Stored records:
- Opening Delimiter -

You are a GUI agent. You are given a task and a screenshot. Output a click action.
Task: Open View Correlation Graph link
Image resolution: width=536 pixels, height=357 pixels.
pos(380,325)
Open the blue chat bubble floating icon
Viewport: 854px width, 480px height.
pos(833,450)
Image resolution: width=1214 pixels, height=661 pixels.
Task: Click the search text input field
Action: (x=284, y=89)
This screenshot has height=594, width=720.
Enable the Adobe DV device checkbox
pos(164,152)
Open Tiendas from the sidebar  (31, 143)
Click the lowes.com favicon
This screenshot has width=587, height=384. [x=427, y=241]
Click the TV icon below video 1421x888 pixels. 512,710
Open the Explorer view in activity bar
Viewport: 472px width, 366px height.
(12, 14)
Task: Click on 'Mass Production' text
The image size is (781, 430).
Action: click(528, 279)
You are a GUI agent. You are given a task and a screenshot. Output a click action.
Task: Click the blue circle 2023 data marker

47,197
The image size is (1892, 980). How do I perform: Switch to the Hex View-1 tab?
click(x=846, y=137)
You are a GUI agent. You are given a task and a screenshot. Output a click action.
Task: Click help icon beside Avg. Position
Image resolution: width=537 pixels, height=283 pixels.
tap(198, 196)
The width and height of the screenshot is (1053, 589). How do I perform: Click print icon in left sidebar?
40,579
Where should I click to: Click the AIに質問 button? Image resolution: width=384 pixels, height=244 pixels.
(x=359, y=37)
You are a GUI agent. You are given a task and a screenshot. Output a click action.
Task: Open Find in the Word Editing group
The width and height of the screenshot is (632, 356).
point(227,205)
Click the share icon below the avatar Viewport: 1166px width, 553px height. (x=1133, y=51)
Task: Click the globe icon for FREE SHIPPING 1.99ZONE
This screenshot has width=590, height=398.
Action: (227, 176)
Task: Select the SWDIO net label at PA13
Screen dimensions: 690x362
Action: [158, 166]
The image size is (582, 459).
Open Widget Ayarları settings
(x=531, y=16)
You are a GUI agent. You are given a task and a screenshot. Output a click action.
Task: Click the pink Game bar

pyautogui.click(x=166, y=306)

- Closing Delimiter -

> TO DO
Please report, as a bare number, how many lines of the data contain the word "below".

> WRITTEN ANSWER
2